Two final points, somewhat ironic in nature.
First, as the Daily Caller article explains:
The government has dug itself into a bit of a hole,…because it often tries to achieve contradictory objectives in the name of national security.On the one hand, it claims that diversity is a compelling national security (governmental) interest, thus race-based admissions are necessary to maintain diversity in the military. But on the other hand, it often argues in religious liberty cases that it cannot allow individual religious expression, such as the wearing of Sikh, Jewish, or Muslim articles of faith, because uniformity in the military is a compelling national security interest.

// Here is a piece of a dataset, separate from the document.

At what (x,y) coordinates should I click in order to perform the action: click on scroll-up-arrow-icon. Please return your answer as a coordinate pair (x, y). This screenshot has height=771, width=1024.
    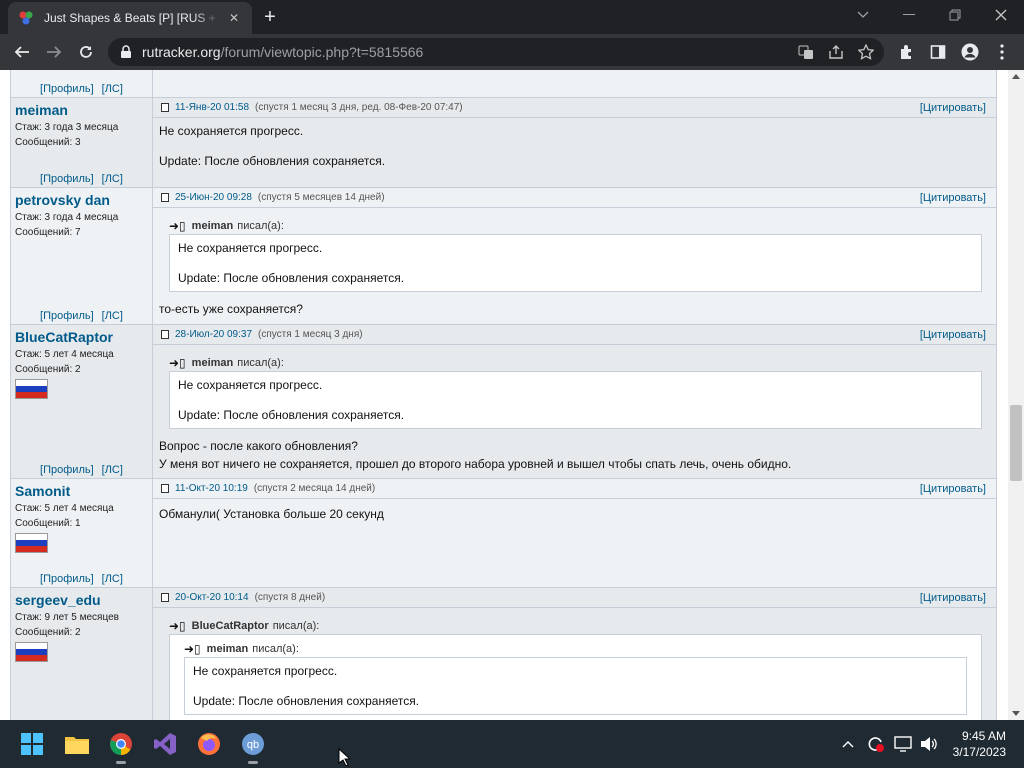
    Looking at the image, I should click on (1016, 76).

Second, the Supreme Court’s Affirmative Action opinion now creates a split in the military’s officer corps; graduates of the service academies will now have the “benefit” of racial preferences in the admissions process, but graduates of ROTC in civilian colleges will not:
In addition, the court applied the ruling to universities that host Reserve Officer Training Corps (ROTC) programs, which routinely commission officers into the military.That is an implicit rejection of DOD’s claim [that affirmative action is necessary for military effectiveness]….The fact that [the court] did not even blink at the military justification for racial preferences in the ROTC context, which is the largest source of officers, is pretty telling that the Court will not just roll over in a future lawsuit challenging the [service academy] racial preferences.
In any case, it seems inevitable that there will be follow-on litigation regarding affirmative action at the service academies — the sooner the better.